This story recently received a prize
in an Alaska Writer’s Guild contest.
Jake lives in Talkeetna.
When I was nine, I lost the use of my legs in a faultless automobile accident. Subsequent years found me over four wheels, two large and two small. I saw the change in my family’s eyes. Sympathetic. Overly-caring. Concerned. My friends acted differently as well. Some called less, some not at all. It wasn’t their fault. Naturally they shied away from things that were different, things that they didn’t understand. And I was that thing. Yes, this was my changing life, until I met John.
John was as normal as any twelve-year-old boy could be. He played Little League in the summers and went to school in the winters. He collected frogs by the lake and had thoughts about girls that he’d only share with his most trusted friends. The only remarkable quality that separated John from the mass of other adolescents around him was that he did these things with me. I was his best friend, and he was mine. I’d go to his ballgames and cheer him on and we’d catch frogs together, have sleepovers with scary movies and pizza. And it was with John that I experienced the most memorable day of my life, the day I left the wheels behind and went skimming Stones.
On that day, we were fourteen, and my wheelchair had left thin, railroad-like tracks in the dusty snow. We stopped at the crest of the hill behind John’s house, overlooking frozen Lake Beluga. Its ice was polished clean by the wind, leaving behind a glossy window over black depths.
I pressed my thumb and index finger to my lips and whistled loudly, the echo returning like a boomerang.
“Hill’s icy,” I said, looking down the slope.
John nodded with an appraising expression only a fourteen-year-old-expert-of-everything could muster. “I flooded it all night. Used the garden hose.” He turned and looked at me with a grin that could split the moon. “We’re gonna skim all the way across.”
I looked up and returned the smile; then made for the sled we’d positioned at the top of the hill earlier that day.
“Sled” is a term loosely used in this story. It was more like a half-toboggan, half-deathtrap. We’d built it ourselves out of anything and everything. Scrap wood, broom and mop handles, even blades from old hockey skates for the runners… nothing had been spared. We had built it together, and even though most people might not have seen me as much use, John and I worked equally together. When we had finished, even lovers of Picasso could have quite possibly been stumped at our abstract rendition of a “sled”. It was built for speed and claimed the architectural prowess of a Jenga tower.

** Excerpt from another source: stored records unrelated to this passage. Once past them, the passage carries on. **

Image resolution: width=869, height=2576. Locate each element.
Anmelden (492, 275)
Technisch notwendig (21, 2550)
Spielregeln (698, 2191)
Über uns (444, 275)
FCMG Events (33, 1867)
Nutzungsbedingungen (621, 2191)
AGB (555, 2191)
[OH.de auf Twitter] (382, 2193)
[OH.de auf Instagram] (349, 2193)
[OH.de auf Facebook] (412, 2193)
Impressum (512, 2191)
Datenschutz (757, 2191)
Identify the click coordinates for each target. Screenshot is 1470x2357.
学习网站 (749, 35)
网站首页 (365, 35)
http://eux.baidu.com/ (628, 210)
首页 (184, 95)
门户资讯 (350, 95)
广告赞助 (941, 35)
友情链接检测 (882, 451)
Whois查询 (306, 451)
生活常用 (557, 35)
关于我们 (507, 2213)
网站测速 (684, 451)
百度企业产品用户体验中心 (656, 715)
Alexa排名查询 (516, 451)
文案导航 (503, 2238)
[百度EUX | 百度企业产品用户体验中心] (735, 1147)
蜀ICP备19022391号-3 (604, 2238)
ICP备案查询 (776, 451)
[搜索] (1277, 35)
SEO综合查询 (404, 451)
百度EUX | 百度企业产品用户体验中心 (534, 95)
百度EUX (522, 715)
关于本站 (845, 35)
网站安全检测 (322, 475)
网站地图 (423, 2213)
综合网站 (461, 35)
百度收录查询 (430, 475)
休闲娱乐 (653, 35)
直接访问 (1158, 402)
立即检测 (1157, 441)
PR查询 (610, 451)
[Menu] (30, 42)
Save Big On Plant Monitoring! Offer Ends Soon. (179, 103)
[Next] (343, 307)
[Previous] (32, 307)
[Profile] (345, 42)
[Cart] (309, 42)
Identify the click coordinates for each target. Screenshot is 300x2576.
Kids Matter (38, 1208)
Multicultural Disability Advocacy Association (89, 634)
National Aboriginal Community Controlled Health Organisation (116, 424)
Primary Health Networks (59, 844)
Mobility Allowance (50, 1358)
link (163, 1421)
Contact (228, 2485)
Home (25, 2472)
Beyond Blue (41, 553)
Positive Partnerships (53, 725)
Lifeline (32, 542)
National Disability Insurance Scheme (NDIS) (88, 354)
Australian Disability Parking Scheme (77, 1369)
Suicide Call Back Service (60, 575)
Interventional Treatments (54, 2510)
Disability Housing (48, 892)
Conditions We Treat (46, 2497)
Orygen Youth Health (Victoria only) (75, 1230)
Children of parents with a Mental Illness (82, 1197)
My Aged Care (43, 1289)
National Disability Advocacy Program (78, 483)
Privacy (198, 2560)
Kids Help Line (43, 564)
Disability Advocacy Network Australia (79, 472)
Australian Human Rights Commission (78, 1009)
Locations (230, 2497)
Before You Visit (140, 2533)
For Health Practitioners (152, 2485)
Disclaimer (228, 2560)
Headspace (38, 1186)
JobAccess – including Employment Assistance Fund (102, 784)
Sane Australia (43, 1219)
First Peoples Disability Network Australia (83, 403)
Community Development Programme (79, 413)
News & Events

John stepped toward the sled and produced a can of root beer from his jacket pocket, then raised the can high and proclaimed dramatically, “Let it be known that I hereby christen this craft, Stones!”
I arched an eyebrow and looked at him peculiarly. “Why Stones?”
“Because it takes stones to ride it.” He smiled roguishly, root beer still raised high. “You got stones enough?”
My smile returned. “Oh yeah!”
“Then Stones it shall be!” and he brought the can down hard on Stones’ side.
The can didn’t break, and John was temporarily flummoxed. Then, without missing a beat he popped the can open and dumped the foaming liquid over the front of Stones.
I locked the wheels of my chair. John helped me rise, carrying me to Stones. I sat down on the craft and John helped position my legs, securing them to the frame with Velcro straps. He sat behind me and wrapped his arms around my chest as I gripped the handholds. “Ready?” he yelled out.
“You know it!”
Vaporous clouds of my breath hung in front of me and my heart started to pound as John pushed us toward the precipice with one hand. Then all at once we were over the edge and plummeting toward the lake at a speed I thought was reserved for NASCAR drivers and fighter jets. The hockey-skate-runners shimmied beneath us and the frame creaked and cracked as every small bump and pore in the ice was amplified a hundred times over by our speed. My eyes watered and my cheeks burned at the cold wind and I held tight as the massive sheet of ice approached.
We hit the lake with a bone jarring thump and Stones nearly skidded out sideways. The skate blades held their course though and we shot out onto the lake like a bullet from a gun, skimming so fast across the ice that for one crazy second I thought we’d run out of room on the three-mile long lake. Adrenaline pumped through my veins and I released one of the handgrips and thrust a fist in the air, bellowing the most triumphant victory yell I’d ever released. John followed suit and together we yelled with fists in the air as Stones carved a memory in the ice that I knew would never leave me.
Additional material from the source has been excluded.